WRITTEN PROBLEM - Render all the entries below as a two-column CSV with the headers instruction and click_point. Give one row per entry, with its text in the first field and its answer in the second, each field quoted and with line breaks replaced by spaces, and leave the pictures out.

ENTRIES SHOWN -
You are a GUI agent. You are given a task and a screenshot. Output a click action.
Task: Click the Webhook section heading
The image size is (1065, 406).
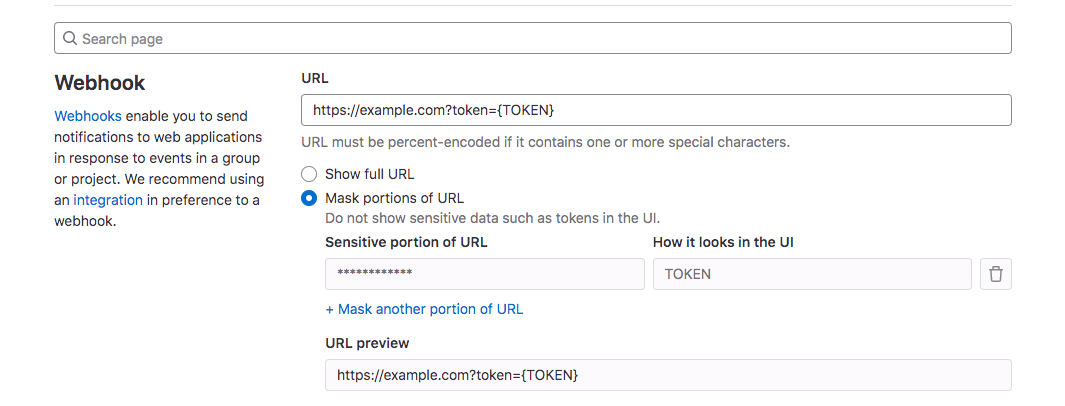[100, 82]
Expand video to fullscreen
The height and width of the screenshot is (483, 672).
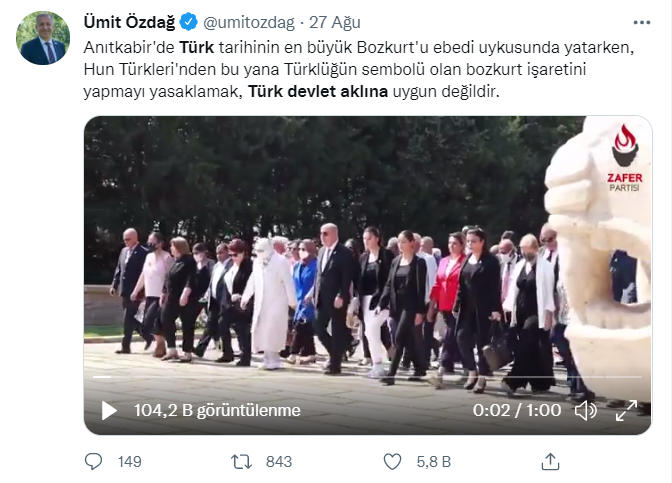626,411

FULL RESPONSE -
instruction,click_point
"You are a GUI agent. You are given a task and a screenshot. Output a click action. Task: Click the Webhook section heading The image size is (1065, 406).","[100, 82]"
"Expand video to fullscreen The height and width of the screenshot is (483, 672).","626,411"